Proprio un anno fa il professor Paolo Bellavite in un'audizione al Senato della Repubblica [vedi] mostrava che il vaccino non interrompe la trasmissione del virus. Dunque anche i senatori sapevano; ciononostante approvarono gli obblighi. Dopo l'ammissione di Pfizer sui vaccini testati in fretta di cui si parla di seguito, nessuno ora può fare finta di niente. Qui l'indice degli articoli precedenti.

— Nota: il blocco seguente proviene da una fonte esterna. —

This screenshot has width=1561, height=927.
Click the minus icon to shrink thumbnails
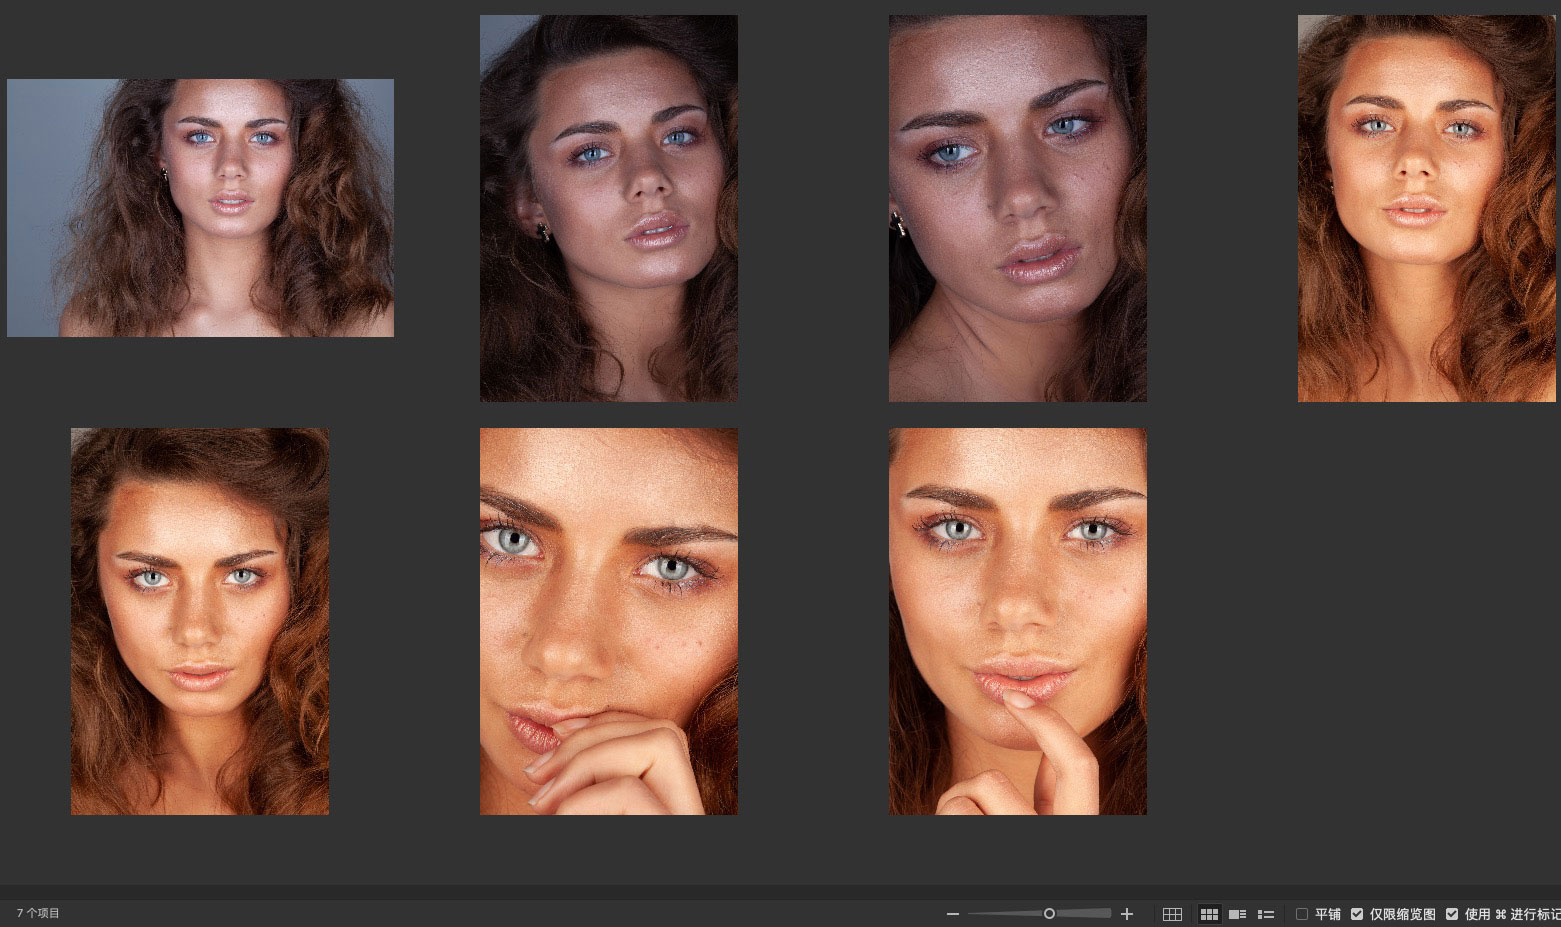pyautogui.click(x=952, y=914)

Pfizer sapeva che i vaccini non fermano il contagio
La responsabile commerciale del colosso farmaceutico ammette che il siero non ferma la diffusione del virus. Eppure, su questo falso dogma sono stati giustificati Green pass e obbligo vaccinale privando i cittadini delle loro libertà essenziali
Per mesi ci hanno detto che i vaccini immessi sul mercato per contrastare la diffusione del Covid-19 erano «perfettamente sicuri ed efficaci». E guai a dire il contrario, pena l’essere tacciato come “pericoloso no-vax”. Ma adesso, nel silenzio di molti media, ecco arrivare l’ammissione davanti al Parlamento europeo della responsabile commerciale di Pfizer, Janine Small: «Il vaccino anti-Covid non è stato testato per prevenire l’infezione».